▸ **RECORDED DATA**:
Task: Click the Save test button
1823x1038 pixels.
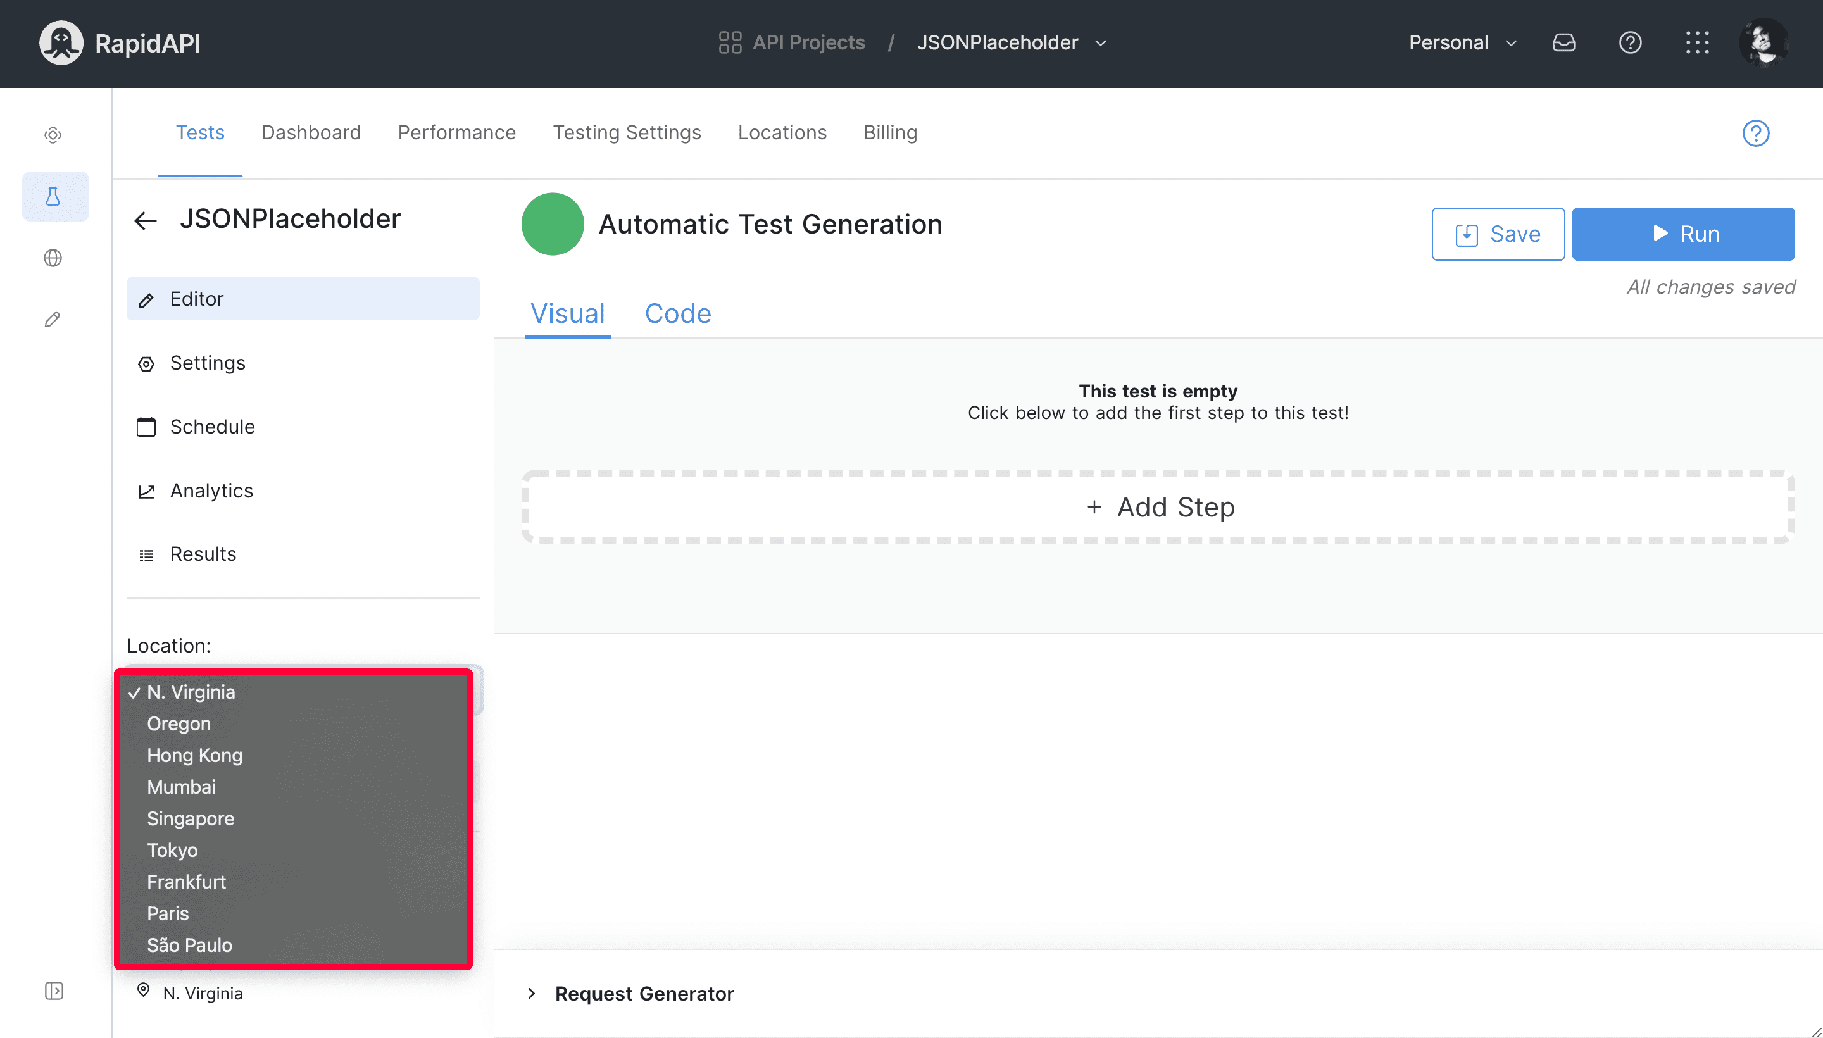Action: click(1498, 234)
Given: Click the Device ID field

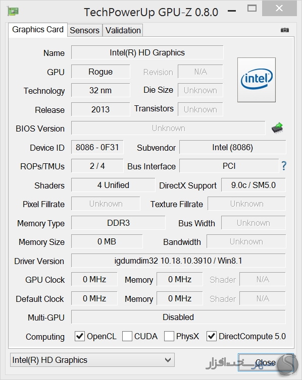Looking at the screenshot, I should [97, 147].
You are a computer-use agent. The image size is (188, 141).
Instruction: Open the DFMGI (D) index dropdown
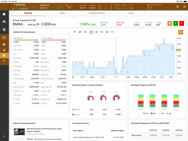(61, 7)
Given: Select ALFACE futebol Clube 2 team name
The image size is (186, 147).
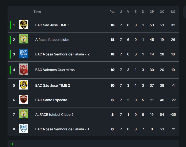Looking at the screenshot, I should pos(54,115).
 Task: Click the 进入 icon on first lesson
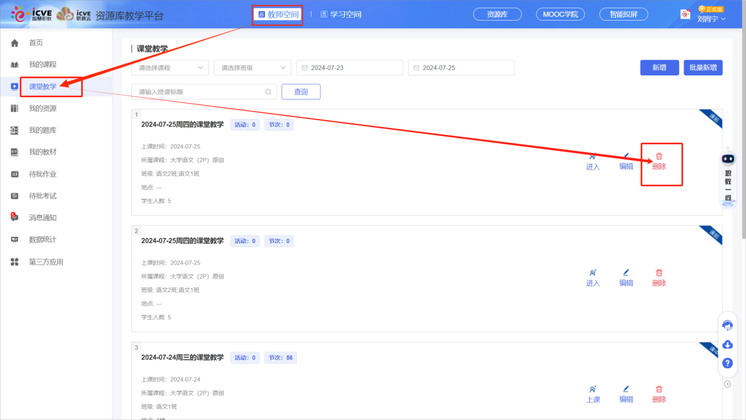[593, 157]
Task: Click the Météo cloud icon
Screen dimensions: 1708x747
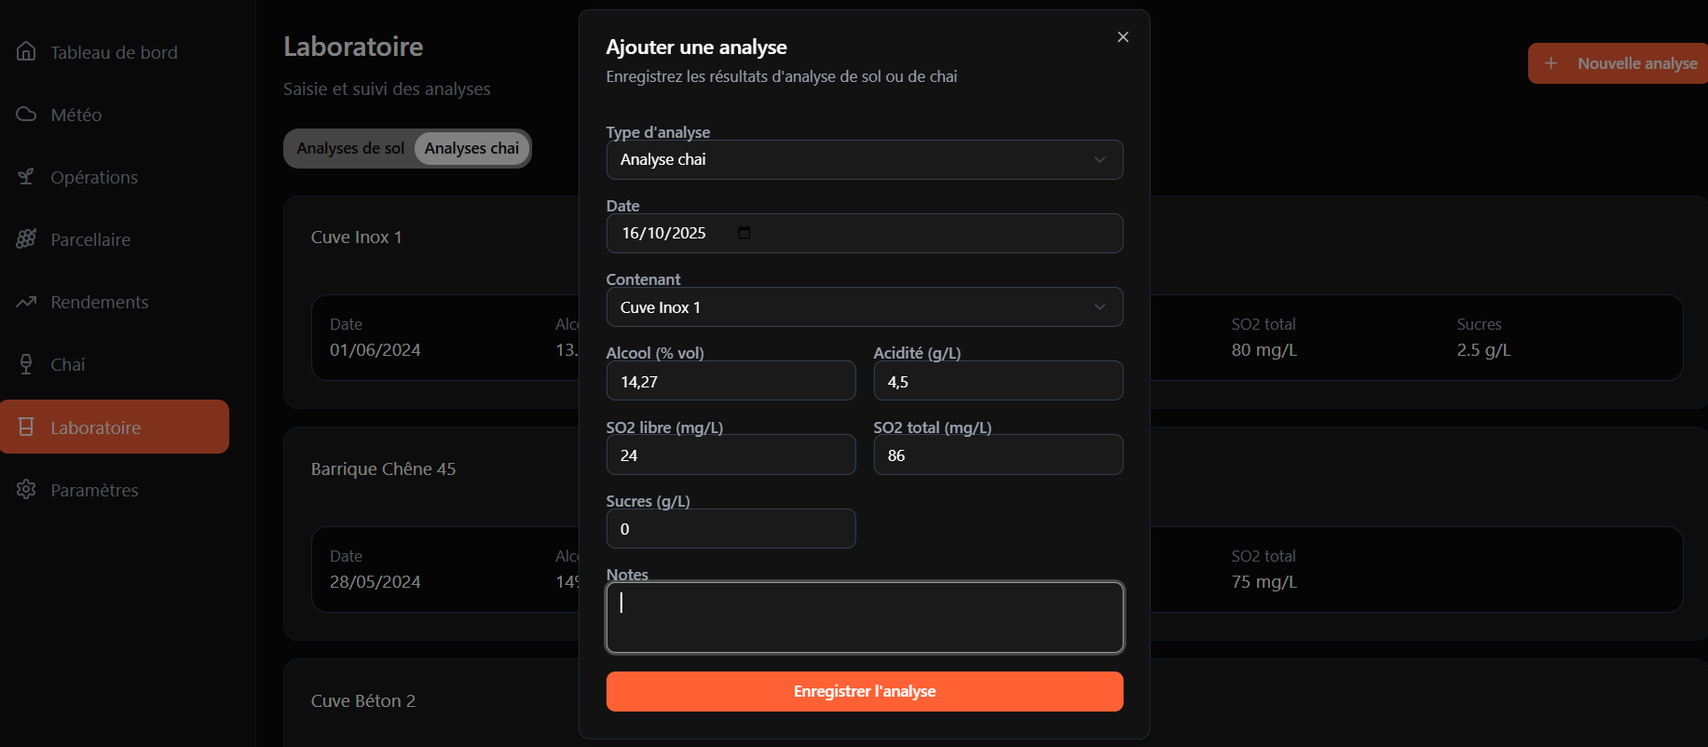Action: click(x=26, y=114)
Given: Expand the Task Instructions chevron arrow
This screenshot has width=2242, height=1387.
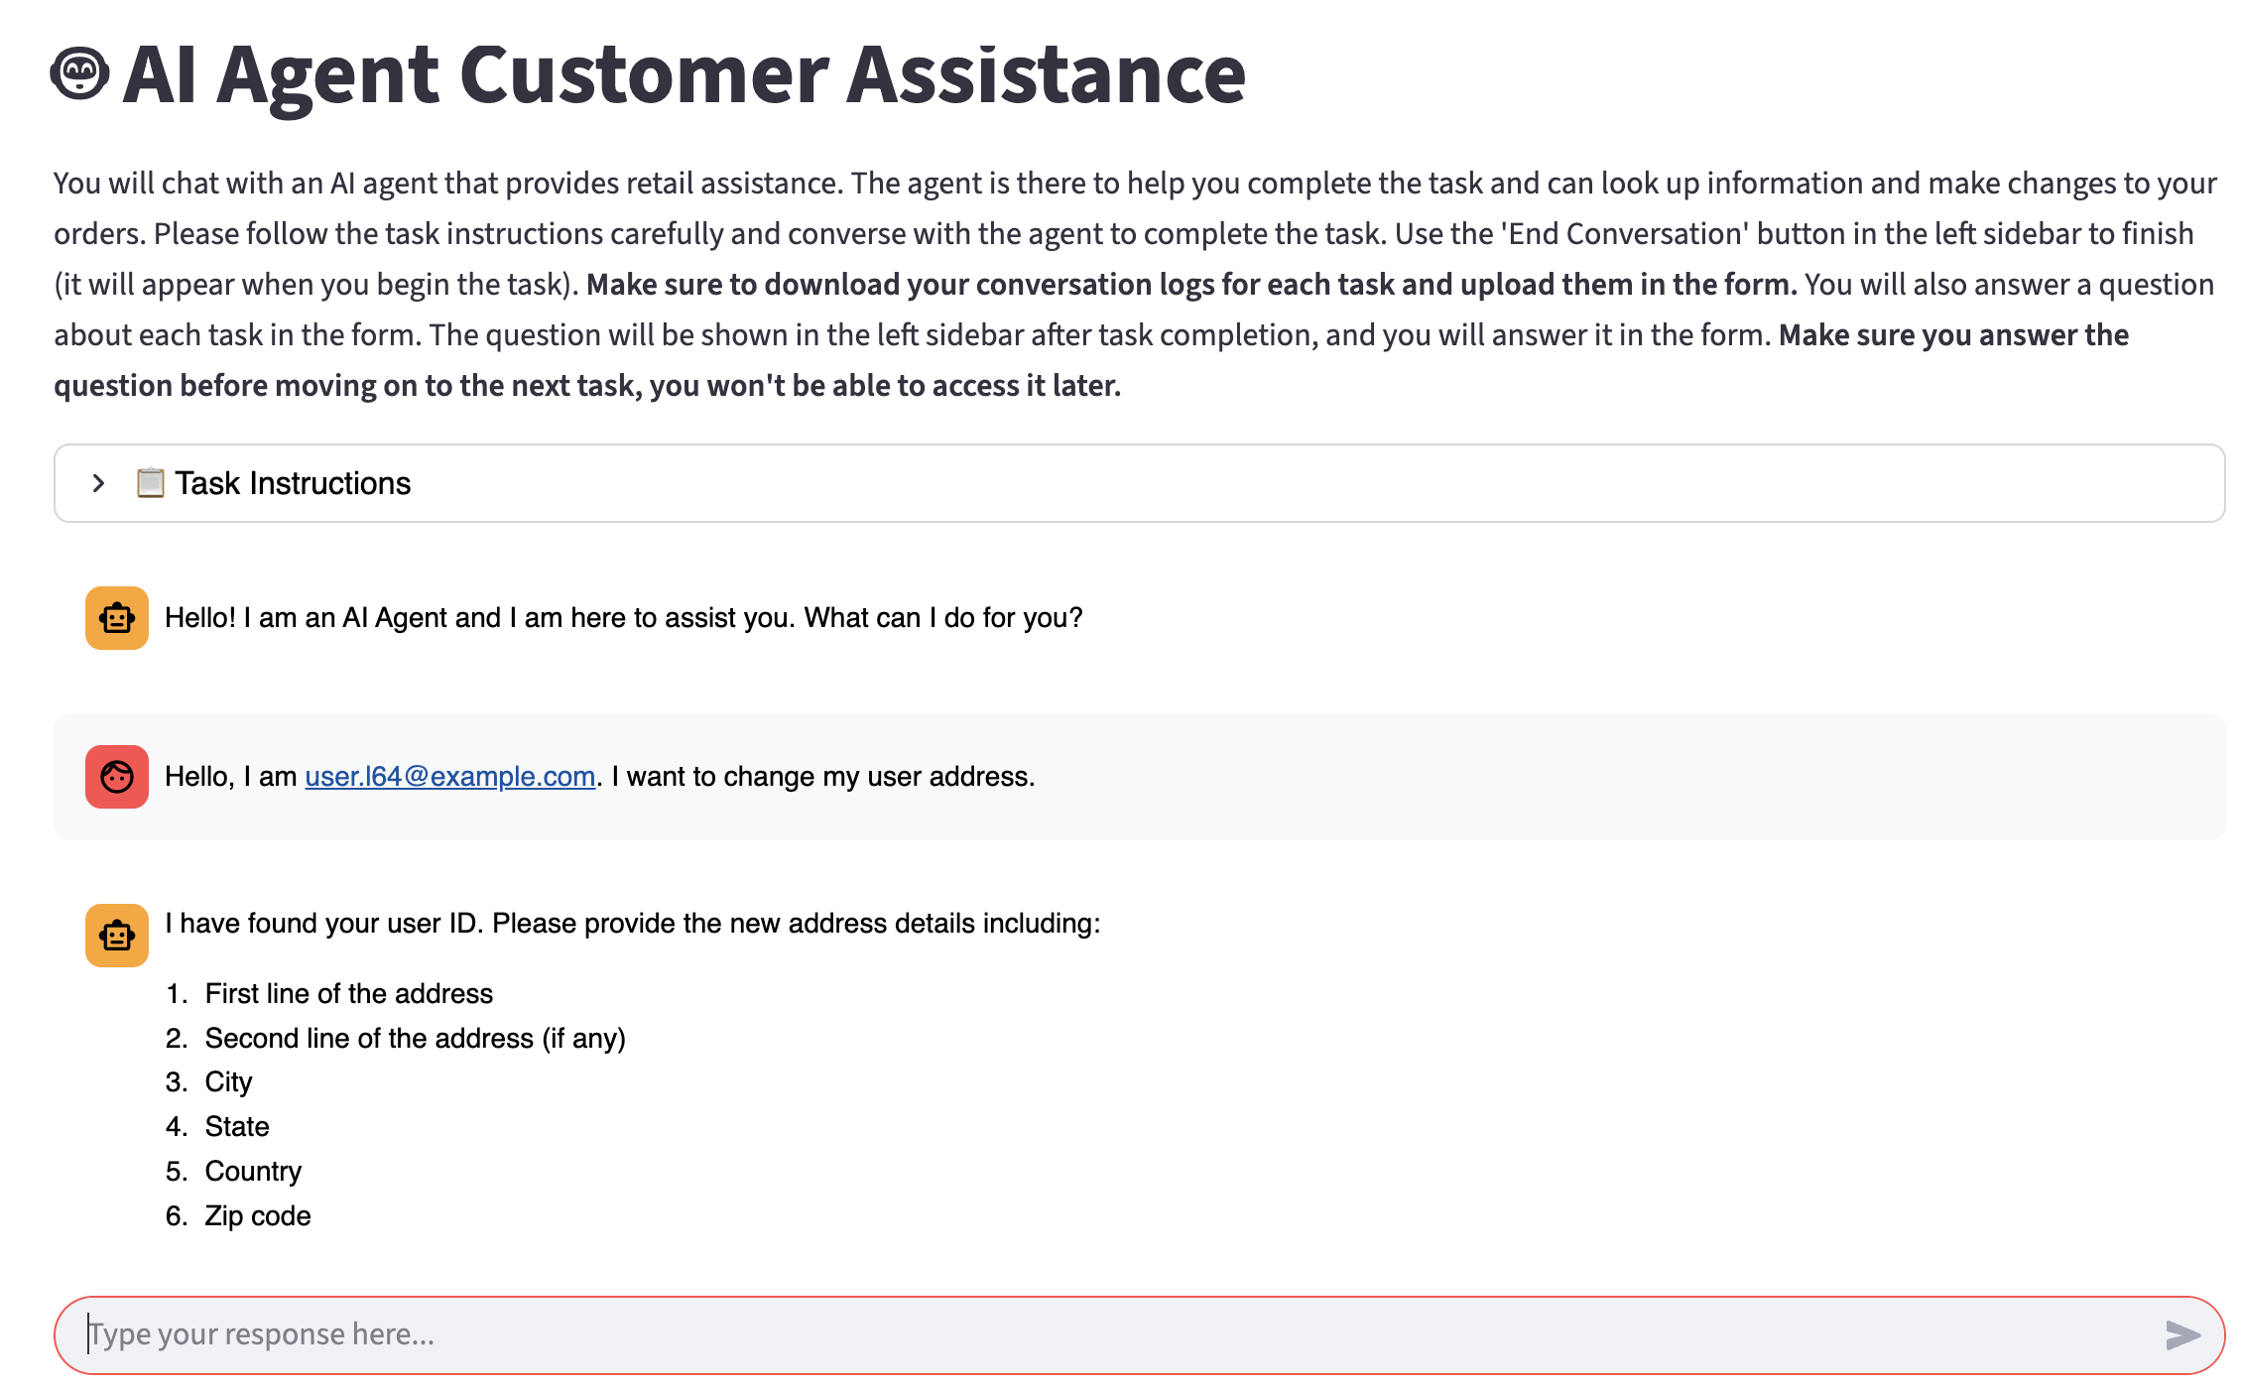Looking at the screenshot, I should point(98,483).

▸ **WHAT NEEDS TO BE DONE**:
Using the data above, output the line that has "You are a computer-use", the line that has "Task: Click the Météo cloud icon", and whatever lines fall between, each exactly as it stands and without pictures.

▸ **RESULT BELOW**:
You are a computer-use agent. The image size is (188, 141).
Instruction: Open the DFMGI (D) index dropdown
(61, 7)
Given: Select ALFACE futebol Clube 2 team name
The image size is (186, 147).
Looking at the screenshot, I should pos(54,115).
 Task: Click the 进入 icon on first lesson
[593, 157]
Task: Click the Météo cloud icon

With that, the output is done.